Constantinople (Gautier)/Chapitre XVI

Fasquelle (p. 195-206).

XVI

LES FEMMES


La première question que l’on adresse à tout voyageur qui revient d’Orient est celle-ci : — « Et les femmes ? » — Chacun y répond avec un sourire plus ou moins mystérieux selon son degré de fatuité, de manière à faire sous-entendre un respectable nombre de bonnes fortunes. Quoi qu’il en coûte à mon amour-propre, j’avouerai humblement que je n’ai pas la moindre indiscrétion de ce genre à commettre, et je serai forcé, à mon grand regret, de priver ma relation du récit de toute aventure amoureuse et romanesque. Cela eût pourtant été très-utile pour varier mes descriptions de cimetières, de tekkés, de mosquées, de palais et de kiosques : rien n’orne mieux un voyage d’Orient qu’une vieille qui, au détour d’une ruelle déserte, vous fait signe de marcher derrière elle et vous introduit par une porte secrète dans un appartement paré de toutes les recherches du luxe asiatique, où vous attend, assise sur des carreaux de brocart, une sultane ruisselante d’or et de pierreries, dont le sourire vous fait des promesses voluptueuses bientôt réalisées. Ordinairement l’intrigue se dénoue par l’arrivée soudaine du maître, qui vous laisse à peine le temps de fuir par une issue dérobée, à moins que la chose ne se termine plus tragiquement par une lutte à main armée et la chute, au fond du Bosphore, d’un sac où s’agite vaguement une forme humaine.

Ce lieu commun oriental, convenablement brodé, intéresse toujours le lecteur, et surtout la lectrice. — Sans doute, il n’est pas sans exemple qu’un giaour beau, jeune, riche, sachant à fond la langue du pays, et possédant une petite maison accommodée aux mœurs turques, n’arrive, en courant les plus grands périls et en exposant la vie de la femme, à nouer une intrigue d’amour avec une musulmane ; mais cela est extrêmement rare, et pour plusieurs raisons : d’abord, quoi qu’en dise Molière, les verrous et les grilles, obstacles assez matériellement efficaces ; ensuite la différence de religion et le mépris sincère de tout croyant pour les infidèles, motifs auxquels il faut joindre la difficulté ou plutôt l’impossibilité de ces relations préalables qui déterminent l’amour.

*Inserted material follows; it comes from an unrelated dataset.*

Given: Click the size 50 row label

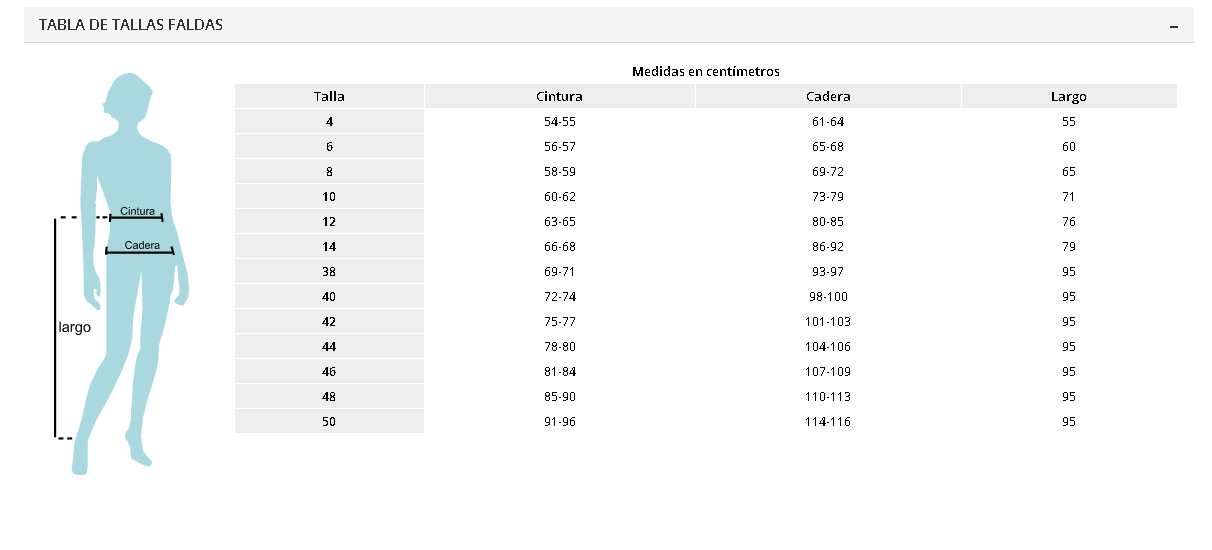Looking at the screenshot, I should 329,422.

De plus, en France, il y a une conspiration tacite contre le mari ; tout le monde favorise le couple amoureux, au moins de son silence, et personne ne songe à s’ériger en vengeur de la morale publique. En Turquie, ce n’est pas la même chose : un cawas, un hammal, un homme du peuple qui voit dans la rue une musulmane parler à un Franc ou seulement lui faire des signes d’intelligence, tombe dessus à coups de pied, à coups de poing, à coups de bâton, brutalité qui ne trouve que des approbateurs, même parmi les femmes. Personne n’entend raillerie sur la fidélité conjugale ; la jalousie toute corporelle des Turcs les préserve presque assurément des accidents matrimoniaux, si fréquents chez nous, — quoique la plaisanterie des cornes soit aussi connue à la baraque de Karagheuz qu’au Théâtre-Français, et que le mot kerata (cornard) revienne à tout propos dans les disputes comiques.

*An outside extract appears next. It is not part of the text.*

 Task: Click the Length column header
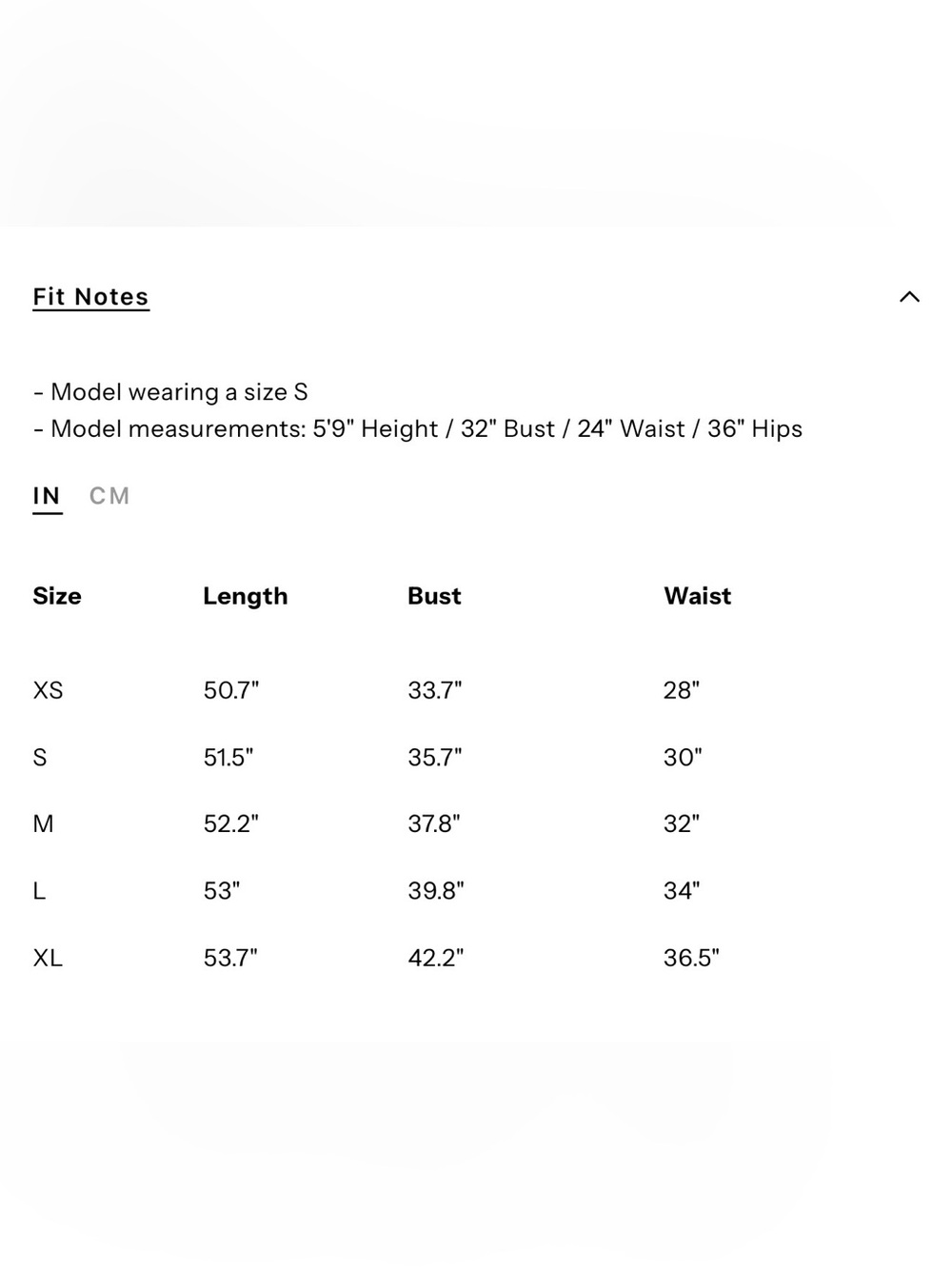(245, 597)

Il est vrai que les femmes turques sortent librement, vont se promener aux eaux douces d’Asie et d’Europe, défilent en voiture à Hyder-Pacha, ou sur la place du Sultan-Bayezid ; s’assoient au bord des terre-pleins du Champ-des-Morts de Péra et de Scutari, passent les journées entières au bain ou en visite chez leurs amies, assistent aux comédies de Kadi-Keuï, aux tours de force des jongleurs de Psammathia, causent sous les arcades des mosquées, s’arrêtent aux boutiques du Bezestein, parcourent le Bosphore en caïque ou en bateau à vapeur ; mais elles ont toujours avec elles soit deux ou trois compagnes, soit une négresse ou une vieille faisant office de duègne, et, si elles sont riches, un eunuque souvent jaloux pour son compte ; lorsqu’elles sont seules, ce qui est rare, un enfant leur sert de porte-respect, et, à défaut d’enfant, les mœurs publiques les surveillent et les protègent peut-être même plus qu’elles ne le voudraient. La liberté d’aller et de venir dont elles jouissent n’est qu’apparente.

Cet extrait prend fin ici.